Viking Settlers Found in Utah. Sort Of.
Erik Deckers
Laughing Stalk Syndicate
Copyright 2010
Erik is out of the office this week, so we are reprinting a column from 2003. Apparently, they had computers back then, because we were able to retrieve this from what archaeologists call a "floppy drive."
One of the problems with our educational system is that teachers continue to give students bad information. We're not talking small mistakes, but huge epic mistakes that completely undermine American history.
Whenever anyone tells me that Christopher Columbus discovered America in 1492, I always explain how Columbus actually landed on the island of Hispaniola in 1492 (what is now Haiti and the Dominican Republic), and then in Jamaica in 1494. I also explain how, despite what we've been told, Columbus never actually stepped on North America.
Never ever. Ever. Not even a little.
In fact, it was Viking explorer Leif Eriksson, son of Erik the Red (who I was named for), who landed in Canada around the year 1000, 492 years before Columbus ever set sail into this hemisphere.
However, most historians believe that the Vikings only headed westward, into the United Kingdom, Iceland, and Greenland.

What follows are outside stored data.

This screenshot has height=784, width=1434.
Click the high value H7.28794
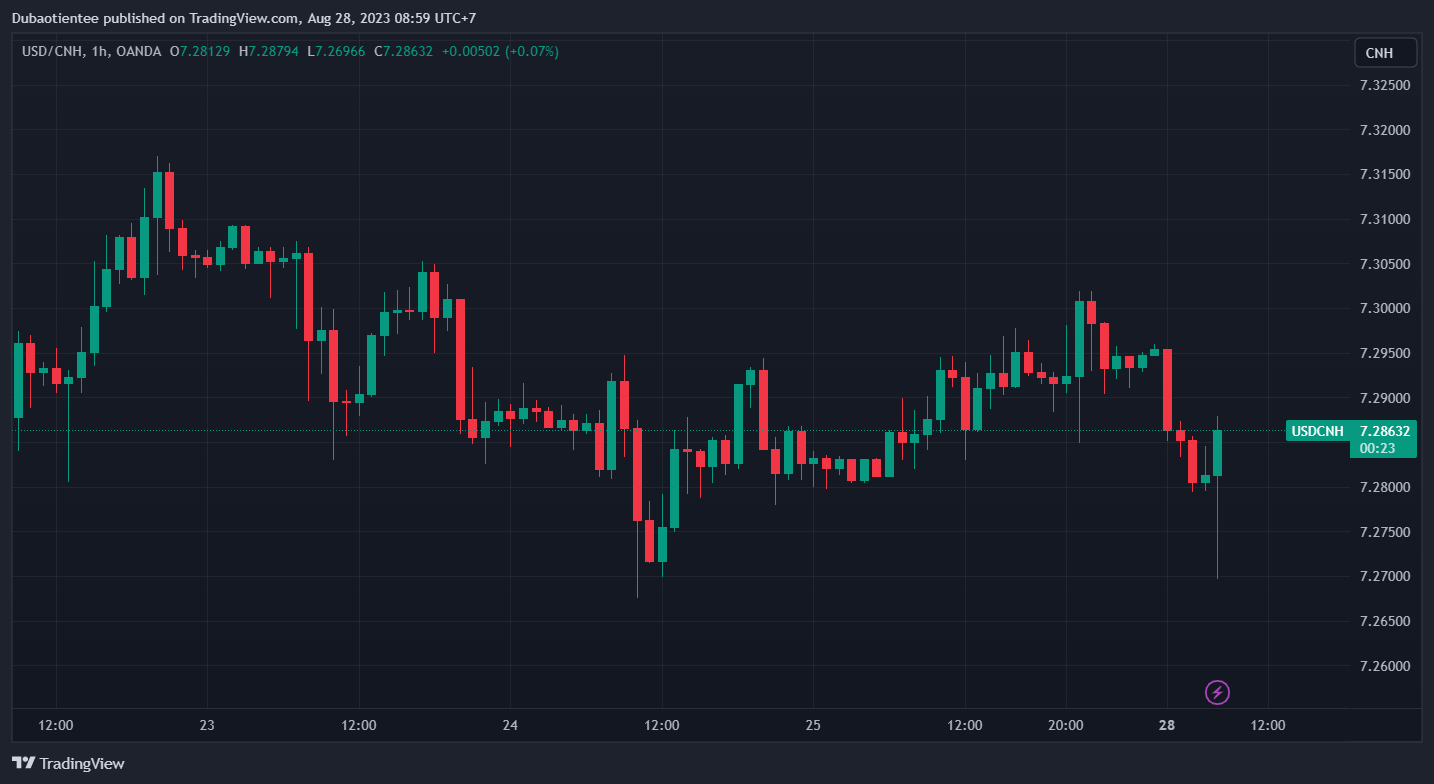tap(268, 51)
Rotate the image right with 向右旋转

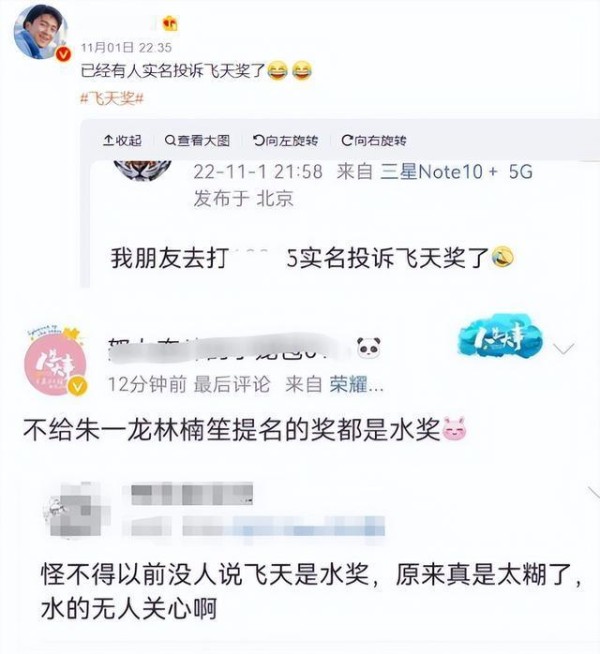[x=374, y=141]
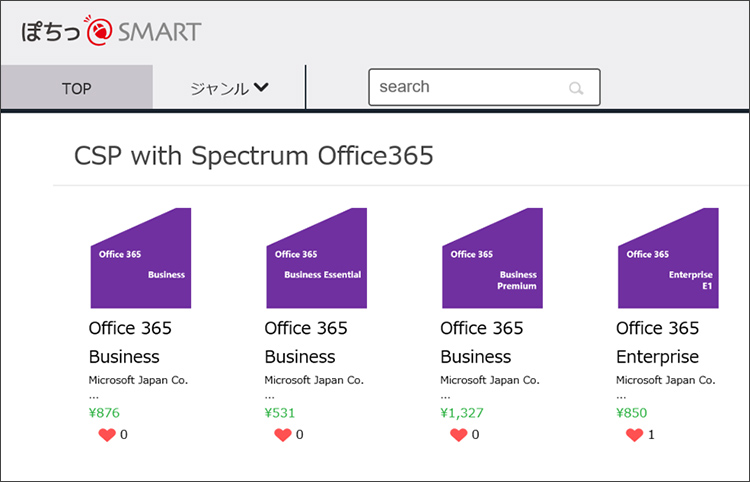Select the TOP tab
Viewport: 750px width, 482px height.
(x=77, y=88)
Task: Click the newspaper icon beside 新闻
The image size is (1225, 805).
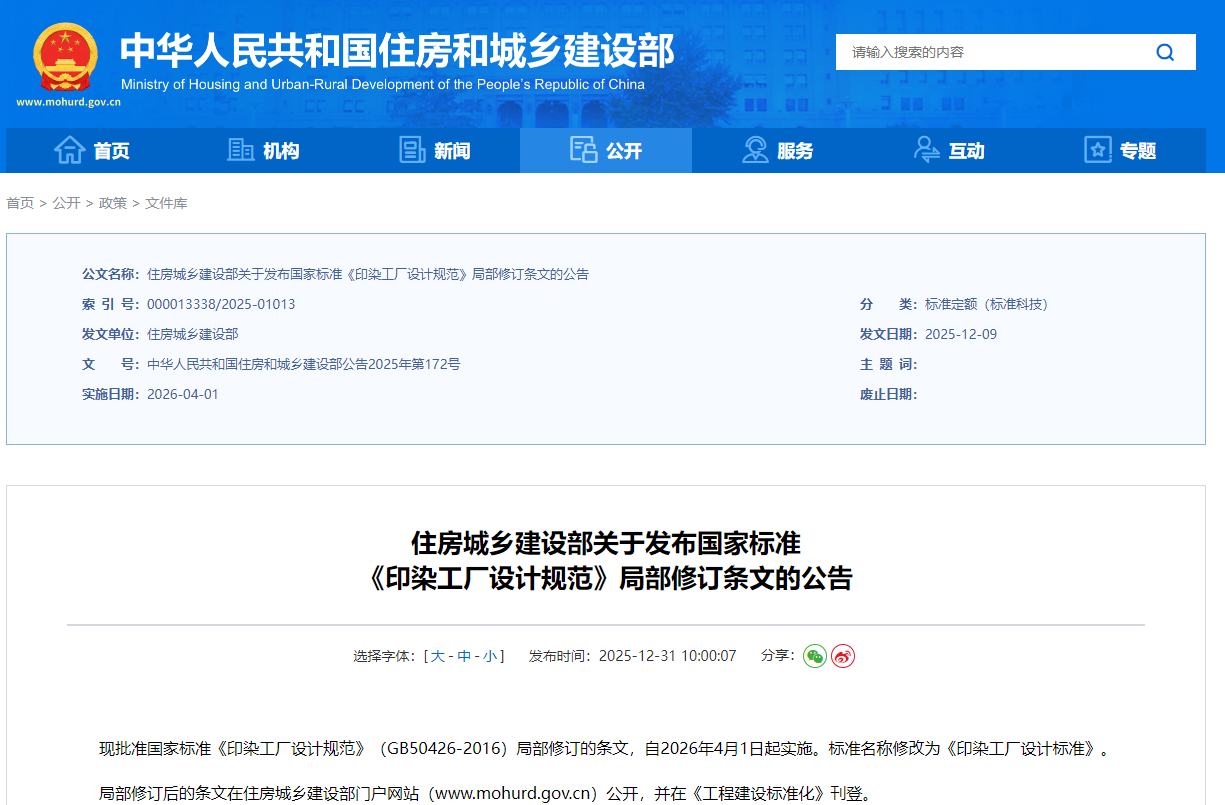Action: point(412,150)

What they don't realize is that they actually landed in the South Pacific as well.
According to a story that ran in the Salt Lake City Tribune as well as several smaller newspapers in southern Utah, Viking explorers landed on a coral-based island on April 1, 956. These explorers, sent by King Eric Blodosk, settled the island and named it Himmelsk, which means "Shouldn't there be another vowel near the end?"
The Vikings lived on Himmelsk for years, until it broke loose from the sea floor, and was carried by a tsunami to North America. The several thousand foot high wave carried the island and her frightened settlers for nearly 750 miles inland until it landed in modern-day Cedar City, Utah.
The settlement remained in place until 1845, when American explorers sent by President James Polk discovered the settlement. And like we did with so many other groups who were there first, our government tricked the Vikings out of the settlement, and destroyed it.
In October 2002, Cedar City Mayor Gerald Sherratt announced the discovery of Viking artifacts in a nearby cave. And based on a number of calculations, it was determined that the US Government owed the descendants of the Blodosks $88.7 billion.
So an agreement was reached with the Blodosk heirs that they could reclaim ownership of the old homestead from April 1st to April 10th, beginning in 2004.
By now, I hope, you're saying to yourself, "Wait a minute! Since when can a tsunami wave tear a South Pacific island from the ocean floor and carry it thousands of miles to southwest Utah without killing everyone on the island?!"
Well, it didn't really happen. If you recheck the date of the anniversary, you'll see that the Himmelsk festival starts on April Fool's Day. In other words, it's a big joke. The fine folks at Cedar City are hoping that the newly developed Himmelsk festival will become a huge tourist attraction for their fair city. And Mayor Sherratt and his staff have been advertising the festival in local newspapers in southern Utah.
So are you surprised that someone is trying to find a way to get their hands on all that money? Of course not.
According to the Salt Lake City Tribune, Cedar City officials began receiving calls and letters from residents of St. George, Utah, who claim to be descendants of the Himmelsk settlers, and therefore were entitled to some of the money and treasure.
Cedar City officials explained that the story was just a publicity stunt to promote the festival, and that there wasn't any treasure to begin with. So the St. George Golddiggers (as I now call them) accused them of conspiring in a huge cover up, and still claim they should be given part of the treasure.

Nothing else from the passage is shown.